To overcome these drawbacks, we have formalized parts of the implementation closing the gap between the psychological theory and the technical implementation. We describe an implementation of ACT-R which has been derived from our formalization using Constraint Handling Rules (CHR). Due to the power of logic programming, our implementation is very close to the formalization and leads to short and concise code covering the fundamental parts of the ACT-R theory. For the compilation of ACT-R models to CHR programs, source-to-source transformation is used. Our implementation is highly adaptable. In this paper, this is demonstrated by integrating four different conflict resolution strategies. Despite its proximity to the theory, the implementation can reproduce the results of the original implementation as exemplified in the evaluation of our work. The formalization may support the understanding of the details of our implementation, hence we refer to [Gall (2013)] and and the online appendix (A).

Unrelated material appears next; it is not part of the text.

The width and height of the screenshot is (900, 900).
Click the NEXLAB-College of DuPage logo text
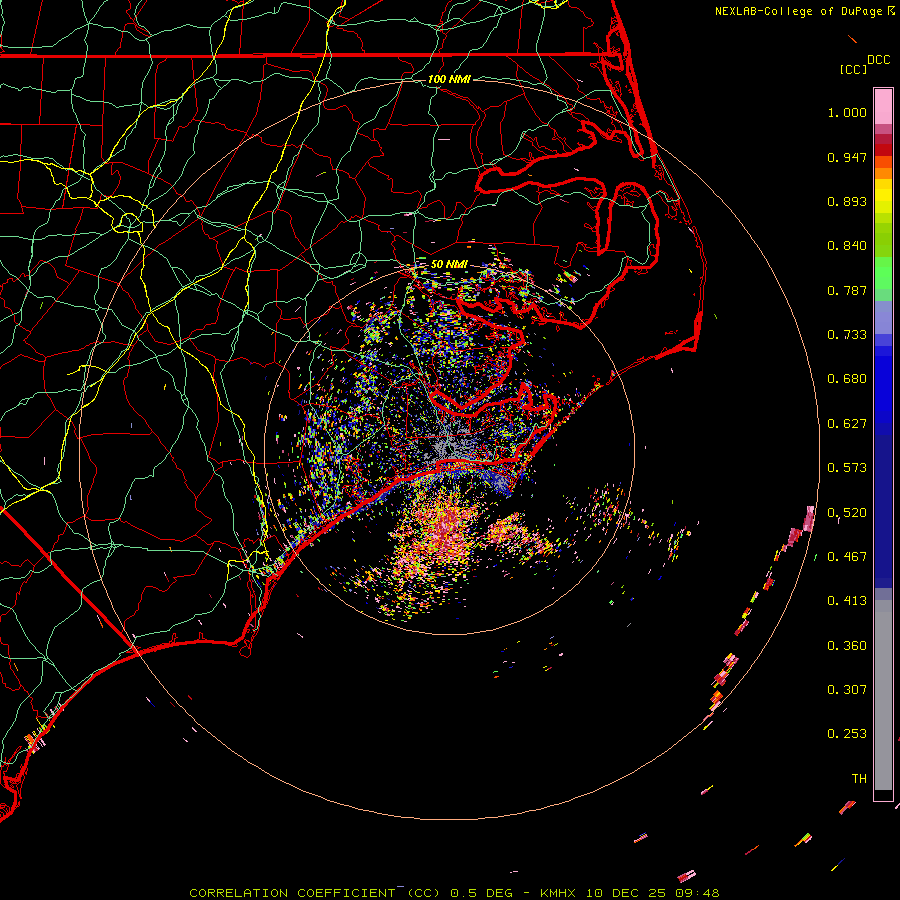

In section 2, we give an overview of the fundamental concepts of ACT-R and shortly describe their implementation in CHR. Section 3 describes the general conflict resolution process of ACT-R. Then the implementation of four different conflict resolution strategies proposed in the literature is presented. To evaluate our implementations, we use an example to compare the results of our implementation with those of the reference implementations where available in section 4. Eventually, in section 5 some related work is presented and a conclusion is given in section 6.

2 A CHR implementation of ACT-R

In the following, a short overview of the fundamental concepts of the ACT-R theory and their transfer to CHR is given. For reasons of space, we refer to the literature for an introduction to CHR [Frühwirth (2009)]. For a more detailed introduction to ACT-R, see [Anderson et al. (2004)] and [Taatgen et al. (2006)]. The reference implementation of ACT-R is written in Lisp and can be obtained from the ACT-R website [ACT-R (2014)]. Details of our implementation including the formalization it is based on can be found in [Gall (2013)]. Parts of the formalization are located in the online appendix (A).

2.1 Architecture

ACT-R is a production rule system which distinguishes two types of knowledge: declarative knowledge holding static facts and procedural knowledge representing processes controlling human cognition. For example, in a model of the game rock, paper, scissors, a declarative fact could be “The opponent played scissors”, whereas a procedural information could be that a round is won, if we played rock and the opponent played scissors. Declarative knowledge is represented as chunks. Each chunk consists of a symbolic name and labeled slots which hold symbolic values. The values can refer to other chunk names, i.e. chunks can be connected. Chunks are typed, i.e. the number and names of the slots provided by a chunk are determined by a type. As usual for production rule systems, procedural knowledge is represented as rules of the form IF conditions THEN actions. Conditions match values of chunks, actions modify them.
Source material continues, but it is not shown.